As it is The Invalids’ centenary season, our match yesterday was an all-day game and celebration of cricket. The Invalids were formed at the end of the First World War to give seriously injured soldiers opportunities to play cricket. They are immortalised in A G Macdonell’s description of a village cricket match in England, Their England.
An 11.30 start meant that I had to find a church in Oxford with an early morning Mass so as to be ready for the beginning of play. It was the 22nd Sunday in Ordinary Time, not perhaps the most exciting of days in the church’s calendar but the appointed Gospel spoke to both clubs in this game. For a start, Luke chapter 14, verse 1, is talking about eating on the sabbath. We had a delicious lunch prepared by club vice-captain Tim House (I’m now talking Middleton Stoney CC, this bit isn’t in Luke’s Gospel), tea by Paul Wordsworth and our annual chicken barbecue by Jay Mumtaz and Mike Simpson.
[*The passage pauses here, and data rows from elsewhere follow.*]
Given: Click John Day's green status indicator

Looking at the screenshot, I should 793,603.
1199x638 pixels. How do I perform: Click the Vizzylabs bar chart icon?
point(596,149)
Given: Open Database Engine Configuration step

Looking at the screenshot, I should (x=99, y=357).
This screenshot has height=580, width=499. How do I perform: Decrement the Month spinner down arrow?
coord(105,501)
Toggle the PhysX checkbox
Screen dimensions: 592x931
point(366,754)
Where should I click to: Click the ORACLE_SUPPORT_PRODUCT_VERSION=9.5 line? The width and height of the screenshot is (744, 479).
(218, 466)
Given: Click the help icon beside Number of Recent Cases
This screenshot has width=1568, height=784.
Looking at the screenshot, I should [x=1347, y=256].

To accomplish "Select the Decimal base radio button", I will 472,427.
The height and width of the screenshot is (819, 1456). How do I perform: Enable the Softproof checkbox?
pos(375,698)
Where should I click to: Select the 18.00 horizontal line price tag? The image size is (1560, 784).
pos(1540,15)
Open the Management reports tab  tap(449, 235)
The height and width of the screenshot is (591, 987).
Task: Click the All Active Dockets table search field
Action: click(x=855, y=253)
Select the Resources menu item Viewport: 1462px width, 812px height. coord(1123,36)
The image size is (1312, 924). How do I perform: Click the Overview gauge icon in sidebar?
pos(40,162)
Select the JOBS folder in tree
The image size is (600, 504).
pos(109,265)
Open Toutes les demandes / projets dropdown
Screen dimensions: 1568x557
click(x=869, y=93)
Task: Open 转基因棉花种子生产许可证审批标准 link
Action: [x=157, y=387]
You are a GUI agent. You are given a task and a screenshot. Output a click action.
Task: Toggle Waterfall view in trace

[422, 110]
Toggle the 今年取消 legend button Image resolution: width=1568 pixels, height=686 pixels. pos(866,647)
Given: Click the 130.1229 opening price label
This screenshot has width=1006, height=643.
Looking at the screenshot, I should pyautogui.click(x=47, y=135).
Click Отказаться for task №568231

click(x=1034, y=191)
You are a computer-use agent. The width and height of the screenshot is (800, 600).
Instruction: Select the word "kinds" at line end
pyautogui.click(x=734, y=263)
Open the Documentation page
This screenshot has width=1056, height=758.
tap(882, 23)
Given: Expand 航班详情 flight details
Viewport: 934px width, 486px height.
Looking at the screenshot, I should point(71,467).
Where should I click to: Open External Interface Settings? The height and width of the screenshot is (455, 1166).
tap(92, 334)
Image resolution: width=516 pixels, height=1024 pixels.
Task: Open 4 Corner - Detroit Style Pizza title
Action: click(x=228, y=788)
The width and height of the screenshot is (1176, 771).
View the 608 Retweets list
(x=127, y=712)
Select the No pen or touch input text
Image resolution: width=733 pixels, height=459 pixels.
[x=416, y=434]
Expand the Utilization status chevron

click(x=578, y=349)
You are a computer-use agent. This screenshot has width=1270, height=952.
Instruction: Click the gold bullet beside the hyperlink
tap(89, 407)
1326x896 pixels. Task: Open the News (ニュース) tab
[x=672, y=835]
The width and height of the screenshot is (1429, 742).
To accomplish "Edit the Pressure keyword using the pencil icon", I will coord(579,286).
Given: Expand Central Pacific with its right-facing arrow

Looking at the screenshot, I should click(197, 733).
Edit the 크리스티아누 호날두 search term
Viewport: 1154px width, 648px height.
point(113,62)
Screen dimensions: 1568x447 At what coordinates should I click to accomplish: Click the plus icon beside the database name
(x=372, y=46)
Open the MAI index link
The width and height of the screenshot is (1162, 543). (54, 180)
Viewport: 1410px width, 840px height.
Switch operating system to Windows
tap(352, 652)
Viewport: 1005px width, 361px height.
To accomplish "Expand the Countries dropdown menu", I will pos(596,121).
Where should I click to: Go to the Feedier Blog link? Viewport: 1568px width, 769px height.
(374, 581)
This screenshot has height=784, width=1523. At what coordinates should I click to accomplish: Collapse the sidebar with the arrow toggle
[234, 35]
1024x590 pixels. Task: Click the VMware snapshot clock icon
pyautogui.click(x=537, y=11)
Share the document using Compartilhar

Then we are advised on joining a cricket club (well, a marriage feast in the Gospel) not to volunteer for one of the higher places (although the photo above is of our three leading run-scorers this season who were, looking at the picture from left to right, deservedly batting 1, 3 & 2 yesterday, namely Tim House, Tim Riley & Mark Ford-Langstaff, who scored 26, 80 & 32) but to offer to bat at number 11, for then the people running the club might come to you and say, ‘Friend, go up higher’.
That may have been Jesus’s experience (and at our Christmas carol service last year I read my account of Jesus’s life if he had been born in Middleton Stoney in our millennium rather than in the Middle East two thousand years ago, ‘Joseph & Son, Bat-Makers’) but I have to say that such a call is a long time coming in our club. I am still at number 11 although yesterday I did get a rare chance to bat. My leg glance for 4 was even implausibly deemed, by the rest of our team, as the champagne moment of the match. When we reached 201 for 9, I had the equally unlikely experience of declaring while at the crease. Later, Simon Pettit took 5 for 50 and George Williams 4 for 45 as we bowled them out for 144 but they had been on 121-3 with 18 overs to go.
It is the next part of the Gospel, however, which spoke to The Invalids in their centenary year. Jesus said, ‘When you set up a cricket club (well, it’s ‘When you give a dinner or a banquet’ in a more literal translation), do not invite your friends or your brothers or your kinsmen or rich neighbours … But {when you create a club}, invite the poor, the maimed, the lame, the blind, and you will be blessed, because they cannot (repay you, in the original) play without you. You will be repaid at the resurrection of the just.’ God bless our friends, The Invalids, who graced Middleton Park yesterday and who should ‘go up higher’ as their beautiful thought one hundred years ago of an inclusive team in the aftermath of war means they deserve their place in cricketing Heaven.